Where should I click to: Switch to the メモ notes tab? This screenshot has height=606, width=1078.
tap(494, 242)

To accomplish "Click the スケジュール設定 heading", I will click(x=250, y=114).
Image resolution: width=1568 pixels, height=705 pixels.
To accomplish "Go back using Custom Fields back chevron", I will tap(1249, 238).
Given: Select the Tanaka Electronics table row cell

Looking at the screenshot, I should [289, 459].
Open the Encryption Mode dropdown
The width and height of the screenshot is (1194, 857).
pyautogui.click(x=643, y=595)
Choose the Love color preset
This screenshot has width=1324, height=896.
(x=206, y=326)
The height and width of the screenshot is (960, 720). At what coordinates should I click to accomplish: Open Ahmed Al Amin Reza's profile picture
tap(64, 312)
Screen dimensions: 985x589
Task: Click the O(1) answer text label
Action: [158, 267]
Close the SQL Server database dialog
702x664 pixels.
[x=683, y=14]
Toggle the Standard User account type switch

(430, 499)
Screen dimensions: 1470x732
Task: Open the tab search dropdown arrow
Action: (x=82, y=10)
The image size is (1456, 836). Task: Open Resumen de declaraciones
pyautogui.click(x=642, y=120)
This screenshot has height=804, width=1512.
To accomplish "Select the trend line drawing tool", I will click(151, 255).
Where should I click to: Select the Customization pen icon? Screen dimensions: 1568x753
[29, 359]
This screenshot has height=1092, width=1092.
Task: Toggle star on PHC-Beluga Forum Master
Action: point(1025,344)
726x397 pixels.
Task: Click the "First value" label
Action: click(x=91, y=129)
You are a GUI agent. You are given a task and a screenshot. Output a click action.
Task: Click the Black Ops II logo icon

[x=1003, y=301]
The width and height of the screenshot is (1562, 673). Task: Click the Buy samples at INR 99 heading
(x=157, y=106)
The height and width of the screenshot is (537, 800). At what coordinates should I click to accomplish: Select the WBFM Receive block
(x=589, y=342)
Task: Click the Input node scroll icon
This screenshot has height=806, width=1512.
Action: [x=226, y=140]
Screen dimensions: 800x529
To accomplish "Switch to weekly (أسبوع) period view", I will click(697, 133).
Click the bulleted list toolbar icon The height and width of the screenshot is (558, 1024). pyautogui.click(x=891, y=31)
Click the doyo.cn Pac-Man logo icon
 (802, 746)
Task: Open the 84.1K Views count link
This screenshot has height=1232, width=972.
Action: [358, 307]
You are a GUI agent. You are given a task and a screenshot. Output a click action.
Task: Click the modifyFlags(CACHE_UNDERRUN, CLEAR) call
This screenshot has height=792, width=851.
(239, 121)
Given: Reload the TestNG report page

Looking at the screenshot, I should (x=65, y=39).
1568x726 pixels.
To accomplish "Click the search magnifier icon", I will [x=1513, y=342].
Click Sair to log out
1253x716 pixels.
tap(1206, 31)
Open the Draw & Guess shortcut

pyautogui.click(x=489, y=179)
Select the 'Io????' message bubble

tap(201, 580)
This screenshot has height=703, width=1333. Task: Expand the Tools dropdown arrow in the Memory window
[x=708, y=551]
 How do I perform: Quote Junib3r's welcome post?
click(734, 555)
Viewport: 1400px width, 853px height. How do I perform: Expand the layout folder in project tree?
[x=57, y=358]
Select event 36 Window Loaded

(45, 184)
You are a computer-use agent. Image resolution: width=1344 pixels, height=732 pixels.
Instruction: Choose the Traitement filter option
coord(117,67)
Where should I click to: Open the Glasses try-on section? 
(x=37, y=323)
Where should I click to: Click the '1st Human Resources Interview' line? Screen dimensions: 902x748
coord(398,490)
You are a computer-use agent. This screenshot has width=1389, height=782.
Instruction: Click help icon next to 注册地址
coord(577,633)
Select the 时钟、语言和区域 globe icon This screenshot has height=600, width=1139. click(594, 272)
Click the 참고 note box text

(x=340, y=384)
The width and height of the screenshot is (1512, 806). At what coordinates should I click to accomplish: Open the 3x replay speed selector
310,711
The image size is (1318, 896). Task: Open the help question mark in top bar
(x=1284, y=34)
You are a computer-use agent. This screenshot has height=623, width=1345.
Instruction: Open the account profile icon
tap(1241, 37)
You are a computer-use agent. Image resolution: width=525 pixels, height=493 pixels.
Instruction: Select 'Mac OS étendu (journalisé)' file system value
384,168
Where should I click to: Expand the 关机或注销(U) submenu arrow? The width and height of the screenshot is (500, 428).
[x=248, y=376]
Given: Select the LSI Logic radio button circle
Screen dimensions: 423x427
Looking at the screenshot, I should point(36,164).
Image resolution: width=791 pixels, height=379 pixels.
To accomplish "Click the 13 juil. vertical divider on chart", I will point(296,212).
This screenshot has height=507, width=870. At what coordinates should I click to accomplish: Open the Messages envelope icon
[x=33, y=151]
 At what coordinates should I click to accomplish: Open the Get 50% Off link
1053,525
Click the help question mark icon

What you need to do>
Please recast the rows as a numbered list, starting with the row that contains "Image resolution: width=1568" and going on through the row that contains "will tap(1249, 238).", with any blank lines left out.

Reply>
1. Image resolution: width=1568 pixels, height=705 pixels.
2. To accomplish "Go back using Custom Fields back chevron", I will tap(1249, 238).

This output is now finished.